1. First term and common difference of an A. P. are 6 and 3 respectively; find \(S_{27}\). March ’20
Solution:

Here,
\(a = 6, d = 3, S_{27} =  ?\)

 \(\displaystyle S_n = \frac {n}{2}\left[\bbox[white, 5pt, border: 3px solid red]{\ 2a\ }+ (n - 1)d\right]\)

∴ \(\displaystyle S_{27} = \frac {27}{2}\left[12 + (27 - 1)\bbox[white, 5pt, border: 3px solid red]{3}\right]\)

   \(\displaystyle = \frac {27}{2}\times \bbox[white, 5pt, border: 3px solid red]{90}\)

    \(= 27 \times 45 = \bbox[white, 5pt, border: 3px solid red]{1215}\)


2. Find the sum of first 123 even natural numbers.
Solution:

Here,
\(a = 2, d = 2,\)
\(n = 123, S_{123} = ?\)

Now,
 \(\displaystyle S_n = \frac {n}{2}[2a + (n - 1)d]\)

∴ \(\displaystyle S_{123} = \frac {123}{2}[2 \times 2 + (123 - 1) \times 2]\)

∴ \(\displaystyle S_{123} = \frac {123}{2}[4 + 122 \times 2]\)

∴ \(\displaystyle S_{123} = \frac {123}{2}[4 + 244]\)

∴ \(\displaystyle S_{123} = \frac {123}{\cancelto {1}{2}} \times \cancelto {124}{248}\)

∴ \(S_{123} = 123 \times 124\)

∴ \(S_{123} = 15252\)

∴ The sum of first 123 even natural numbers is 15252.

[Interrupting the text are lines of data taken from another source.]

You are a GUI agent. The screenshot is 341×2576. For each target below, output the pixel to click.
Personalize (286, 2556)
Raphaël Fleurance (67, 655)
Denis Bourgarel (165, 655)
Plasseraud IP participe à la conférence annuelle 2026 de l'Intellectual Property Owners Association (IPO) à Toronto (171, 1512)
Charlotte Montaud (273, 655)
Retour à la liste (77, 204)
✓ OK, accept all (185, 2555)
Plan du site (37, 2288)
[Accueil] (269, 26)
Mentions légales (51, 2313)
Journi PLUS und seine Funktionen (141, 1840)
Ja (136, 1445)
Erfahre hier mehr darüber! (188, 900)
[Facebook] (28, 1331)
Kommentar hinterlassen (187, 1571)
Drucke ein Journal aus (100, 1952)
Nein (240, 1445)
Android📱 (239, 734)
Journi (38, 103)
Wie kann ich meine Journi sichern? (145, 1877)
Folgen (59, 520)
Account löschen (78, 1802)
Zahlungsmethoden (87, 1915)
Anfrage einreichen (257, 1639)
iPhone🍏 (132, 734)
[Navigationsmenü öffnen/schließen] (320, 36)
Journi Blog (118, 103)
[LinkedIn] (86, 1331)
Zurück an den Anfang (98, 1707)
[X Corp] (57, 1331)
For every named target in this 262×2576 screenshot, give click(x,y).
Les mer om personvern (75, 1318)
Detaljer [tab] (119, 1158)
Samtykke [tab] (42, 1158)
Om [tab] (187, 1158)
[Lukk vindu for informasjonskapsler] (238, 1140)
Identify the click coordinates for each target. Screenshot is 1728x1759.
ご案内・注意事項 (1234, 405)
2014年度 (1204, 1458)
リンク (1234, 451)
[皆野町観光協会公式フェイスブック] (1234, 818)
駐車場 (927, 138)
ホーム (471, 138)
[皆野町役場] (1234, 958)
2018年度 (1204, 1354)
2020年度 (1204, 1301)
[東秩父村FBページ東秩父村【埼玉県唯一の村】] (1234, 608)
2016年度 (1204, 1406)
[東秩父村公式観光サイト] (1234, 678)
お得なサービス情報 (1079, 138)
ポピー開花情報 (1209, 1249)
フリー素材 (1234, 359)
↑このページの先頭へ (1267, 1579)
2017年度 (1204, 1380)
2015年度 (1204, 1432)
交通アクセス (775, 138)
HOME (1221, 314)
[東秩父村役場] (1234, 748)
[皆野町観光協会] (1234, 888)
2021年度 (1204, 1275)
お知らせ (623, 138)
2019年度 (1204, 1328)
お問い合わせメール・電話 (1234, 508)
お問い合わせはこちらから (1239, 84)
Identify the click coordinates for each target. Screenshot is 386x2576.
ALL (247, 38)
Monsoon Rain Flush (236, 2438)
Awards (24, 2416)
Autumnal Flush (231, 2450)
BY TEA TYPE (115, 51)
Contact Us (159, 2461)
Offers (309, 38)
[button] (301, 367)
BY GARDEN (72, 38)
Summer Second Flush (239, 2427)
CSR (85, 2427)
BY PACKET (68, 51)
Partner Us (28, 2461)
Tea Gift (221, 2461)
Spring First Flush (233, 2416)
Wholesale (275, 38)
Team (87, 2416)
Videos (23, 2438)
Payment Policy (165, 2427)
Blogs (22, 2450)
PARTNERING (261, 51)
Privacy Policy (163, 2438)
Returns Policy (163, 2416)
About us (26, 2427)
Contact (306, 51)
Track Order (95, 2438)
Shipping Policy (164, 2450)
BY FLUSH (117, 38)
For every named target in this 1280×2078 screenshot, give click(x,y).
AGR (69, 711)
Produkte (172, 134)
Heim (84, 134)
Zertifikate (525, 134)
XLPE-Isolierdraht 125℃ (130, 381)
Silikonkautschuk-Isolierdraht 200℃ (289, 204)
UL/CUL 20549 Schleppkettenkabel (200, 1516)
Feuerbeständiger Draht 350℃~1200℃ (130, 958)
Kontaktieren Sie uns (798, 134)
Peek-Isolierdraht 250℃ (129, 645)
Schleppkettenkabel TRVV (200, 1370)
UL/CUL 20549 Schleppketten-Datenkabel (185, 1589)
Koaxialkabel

3. Find the sum of all even numbers from between 1 to 350.
Solution:

Here,
\(t_1 = a = 2, d = 2,\)
\(t_n = 348, n = ?, S_n = ?\)

Now, \(t_n = a + (n - 1)d\)
∴ \(348 = 2 + (n - 1)\times 2\)
∴ \(348 - 2 = (n - 1)\times 2\)
∴ \(346 = (n - 1)\times 2\)
i.e. \((n - 1)\times 2 = 346\)

∴ \(\displaystyle n - 1 = \frac {\cancelto {173}{346}}{\cancelto {1}{2}}\)

∴ \(n - 1 = 173\)
∴ \(n = 173 + 1\)
∴ \(n = 174\) ... (i)

Also,
 \(\displaystyle S_n = \frac {n}{2}[2a + (n - 1)d]\)

∴ \(\displaystyle S_{174} = \frac {174}{2}[2 \times 2 + (174 - 1) \times 2]\)

∴ \(\displaystyle S_{174} = \frac {174}{2}[4 + 173 \times 2]\)

∴ \(\displaystyle S_{174} = \frac {174}{2}[4 + 346]\)

∴ \(\displaystyle S_{174} = \frac {174}{\cancelto {1}{2}} \times \cancelto {175}{350}\)

∴ \(S_{174} = 174 \times 175\)

∴ \(S_{174} = 30450\)

∴ The sum of all even numbers between 1 to 350 is 30450.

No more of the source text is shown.